ОТРЫВОК ДЛЯ ЧТЕНИЯ ->
== == ==

По поводу столетия со дня смерти Канта
12 февраля 1804 года умер Кант. Он подвел философию к тому рубежу, за которым начинается ее быстрое и плодотворное перерождение. Если в настоящую минуту возможно говорить об освобождении духа от вековых кошмаров, то, кончено, этим мы обязаны Канту. Установлен рубеж между бесконечными проявлениями догматизма и истинным мистицизмом. Открыта дорога к золотому горизонту счастья. Века бы мы еще плутали во тьме, если бы не было Канта: и по сю пору смутные грезы туманили бы отчетливость мысли, и по сю пору свободное озарение духом необходимо парализовалось бы известным логическим выражением. Критицизм -- рубеж между догматизмом и символизмом, этим внешним выражением всякого серьезного мистицизма. Критицизм -- меч, разрешающий мысль от чувства. Окрыляется мысль. Окрыляется чувство. Без окрыленности духа, ибо "дух дышит, где хочет, и голос его слышишь, а не знаешь, откуда приходит и куда уходит" (Иоанн).
Критицизм устанавливает перспективу между ступенями сознания. Критицизм -- призма, разбивающая свет души на радужные краски. Символизм -- обратно поставленная призма, опять собирающая радужные краски. Символизм без критицизма и критицизм без символизма охватывали бы мир однобоко: пройдя сквозь призмы символизма и критицизма, мы становимся мудрыми, как змеи, и незлобивыми, как голуби. Без критицизма лучшие из нас задохнулись бы в холодных подвалах мира. Критицизм -- это ключ, которым отпираются множество дверей. Разум пересекает бесконечные коридоры мысли, ища выхода здесь и там. Здесь выход еще не дается: дается лишь свобода искания. В догматизме нет даже этой свободы, и душа надолго заключается в броню, ею же самой случайно сотканную.
Кант -- создал философский критицизм. Догматическая философия погибла до Канта, но Кант прошел через все стадии ее развития, стараясь дополнить прежних философов (напр<имер>, согласуя Декарта и Лейбница в сочинении "Gedanken von der wahren Schärzung der lebendigen Kräfte"). Кант пережил и период влияния скептицизма Юма. В кантовском критицизме мы уже имеем дело не с одной и той же бесконечно развивающейся мыслительной способностью. Точка зрения на мир переносится как бы в иную плоскость: действительность и оперирующая над нею мысль становится объектами наблюдения для чего-то третьего. Вот почему только после "Критики чистого разума" возможна речь о ступенях сознания, рисующих целую шкалу в нашей душе.
Куно Фишер указывает на то, что "правильное и основательное уразумение критической философии зависит главным образом от одной точки: от правильного понимания учения о пространстве и времени". Трансцендентальная эстетика есть важнейшая и, быть может, единственная колонна, на которой прочно держится кантовская философия; это -- главная батарея против несметных проявлений философского догматизма, снова и снова врывающегося в очищенную атмосферу критицизма. Вот почему, принимая вместе с Шопенгауэром без оговорок эту часть "Критики чистого разума", мы ставим себя в неразрывную связь с кантианством. Вот почему, сколько бы мы ни нападали на трансцендентальную аналитику, мы -- символисты -- считаем себя через Шопенгауэра и Ницше законными детьми великого кенигсбергского философа.

== == ==

ПРИВЕДЁННЫЕ ЗАПИСИ ->
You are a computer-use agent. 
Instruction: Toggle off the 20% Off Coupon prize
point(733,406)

== == ==

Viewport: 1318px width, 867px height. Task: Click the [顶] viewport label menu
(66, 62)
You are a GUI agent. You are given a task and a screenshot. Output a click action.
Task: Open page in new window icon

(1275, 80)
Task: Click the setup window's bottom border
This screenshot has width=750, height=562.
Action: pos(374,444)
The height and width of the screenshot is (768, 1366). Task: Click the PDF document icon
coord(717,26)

== == ==

РАБОЧИЕ ЗАДАНИЯ ->
**1)** Перепишите в записях участок от строки с «You are a computer-use agent.» до строки с «point(733,406)» включительно, заменив «prize» на «reward» и больше ничего не меняя. Выведите только этот участок.
**2)** Продолжите текст о столетии со дня смерти Канта, начав сразу после его последнего предложения.

ОТВЕТЫ ПО ПОРЯДКУ ->
**1)**
You are a computer-use agent. 
Instruction: Toggle off the 20% Off Coupon reward
point(733,406)

**2)**
* * *
В русском языке для расчленения познавательной способности употребляются понятия: рассудок, ум, разум, мудрость. Эти понятия характеризуют различные стороны нашего познания. Остановимся прежде всего на двух первых.
Рассудок есть познавательная способность -- единственная функция которого -- вывод, а назначение -- доказательство. Наибольшей силы и утонченности рассудок достигает там, где устанавливается связь конкретного явления с основным принципом (например, когда подводим движение неправильного тела к трем принципам Ньютона). Рассудок ручается только за правильность выведенного, а не за действительность его. Это -- способность формальная. Разрозненные выводы напоминают груду кирпичей, сложенных в здание.
Способность, соединяющая выводы в одно целое, есть ум. Выбор материала для построения единого целого предполагает контроль над материалом, а этот последний зависит от личного почина. Влиянием личности окрашивается то или иное умствование. Положение ума соединяет множество рассудочных умозаключений, располагая их в систему контролирующего способностью ума. Умственной деятельности мы обязаны всевозможными научными и философскими теориями. Эти теории объединены в том отношении, что они носят характер догматизма.
Ложные умозаключения неправильны по форме. Но существуют умозаключения, имеющие трансцендентальные основания неправильности. Бороться с такими умозаключениями не в силах догматизм. Теория познания -- только она способна обнаружить призрачность подобных умозаключений. Злоупотребление отвлеченными понятиями a priori -- неизбежно в философском догматизме, если не обращать внимания на способ возникновения и употребления их. Это неизбежно подчиняет догматизм критической философии.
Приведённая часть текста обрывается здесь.